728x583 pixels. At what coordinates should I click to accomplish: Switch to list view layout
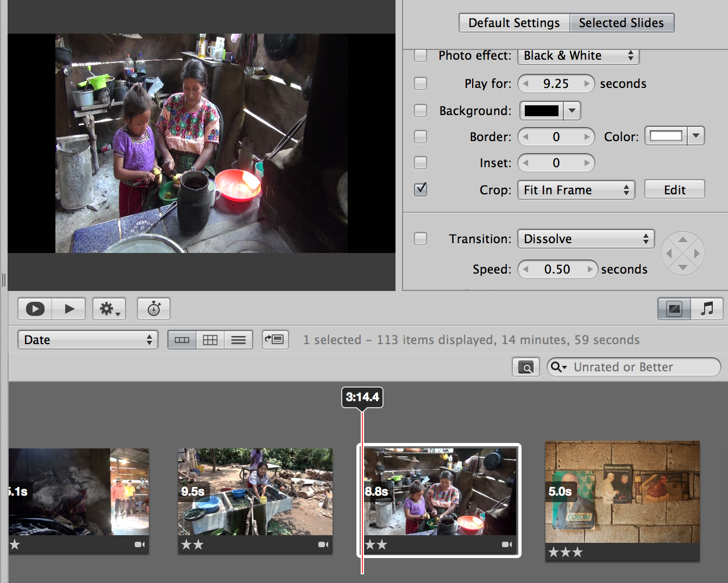tap(239, 340)
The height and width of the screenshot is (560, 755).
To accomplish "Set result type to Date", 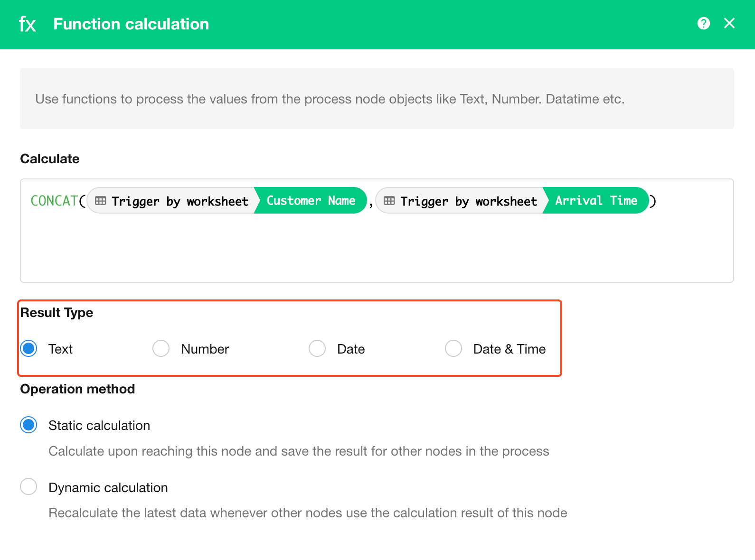I will pyautogui.click(x=317, y=348).
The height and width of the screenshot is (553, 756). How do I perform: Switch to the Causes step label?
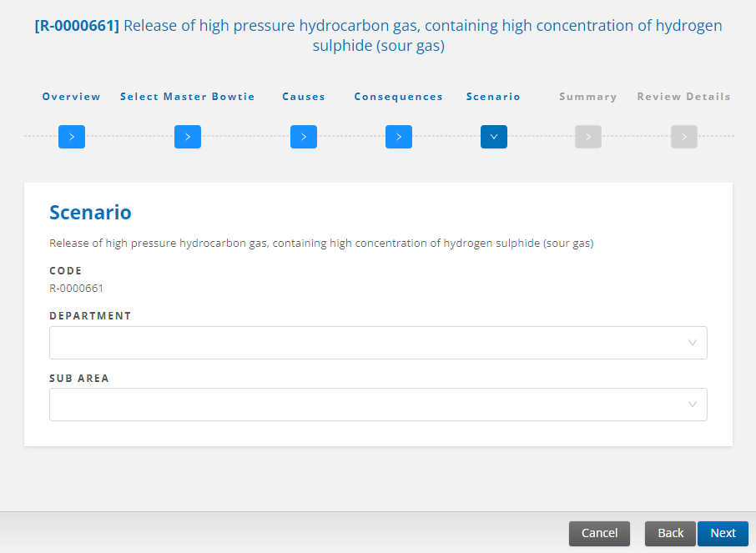click(304, 97)
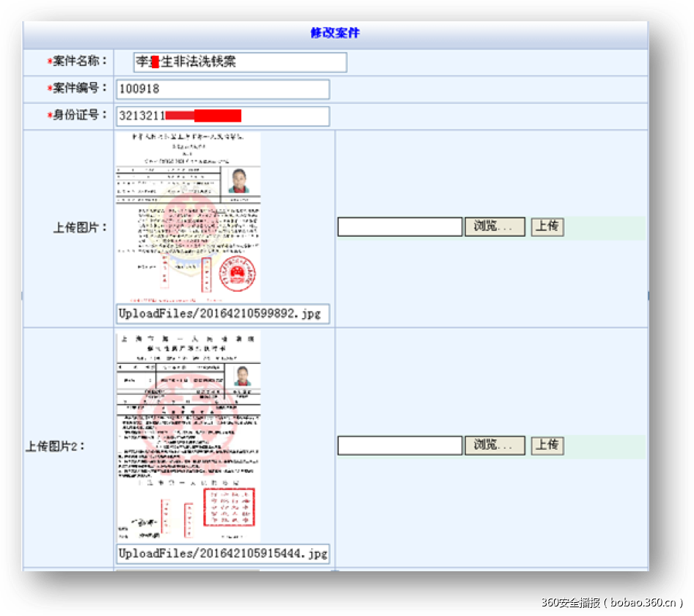Image resolution: width=694 pixels, height=616 pixels.
Task: Click the first 浏览... (Browse) button
Action: tap(494, 227)
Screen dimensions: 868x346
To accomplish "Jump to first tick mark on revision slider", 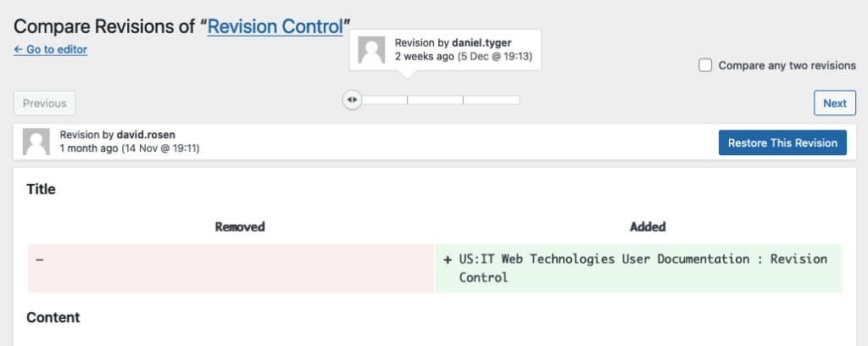I will click(408, 100).
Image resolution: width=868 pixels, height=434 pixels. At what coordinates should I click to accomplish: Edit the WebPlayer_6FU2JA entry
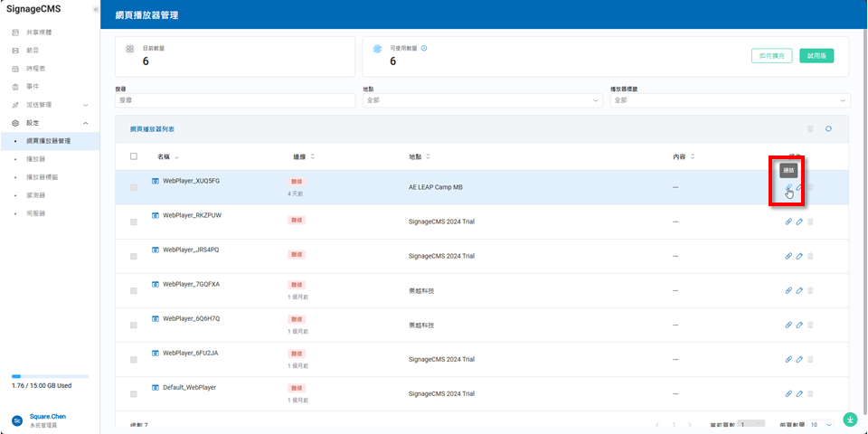point(799,360)
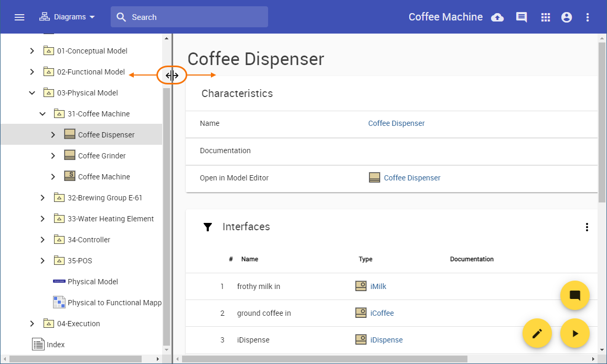
Task: Open Coffee Dispenser in Model Editor link
Action: pyautogui.click(x=412, y=178)
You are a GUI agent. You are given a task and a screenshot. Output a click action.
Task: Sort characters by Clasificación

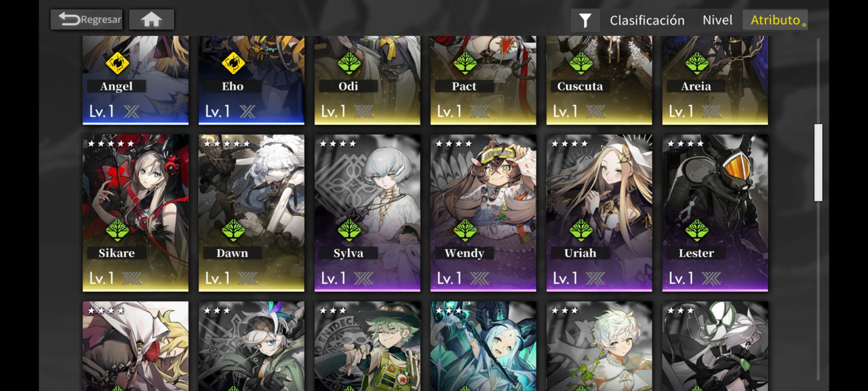coord(647,20)
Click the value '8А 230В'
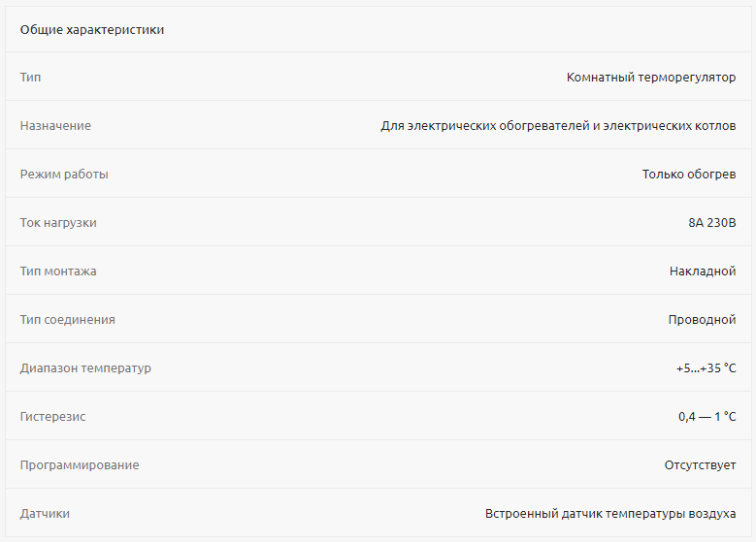The height and width of the screenshot is (542, 756). 712,223
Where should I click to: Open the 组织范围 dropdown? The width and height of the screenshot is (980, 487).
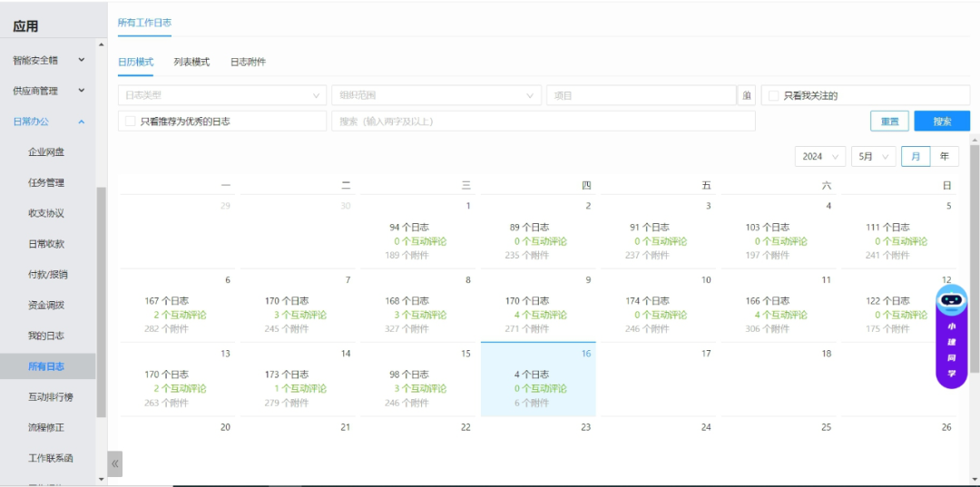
= = = =
● **Exercise details**:
Exactly the lines from the one holding "You are a GUI" through the last line of the entries must be set down, with nothing added and no pictures.

● **Reply**:
You are a GUI agent. You are given a task and a screenshot. Output a click action.
Task: Sort characters by Clasificación

coord(647,20)
Click the value '8А 230В'
The height and width of the screenshot is (542, 756). 712,223
Where should I click to: Open the 组织范围 dropdown? The width and height of the screenshot is (980, 487).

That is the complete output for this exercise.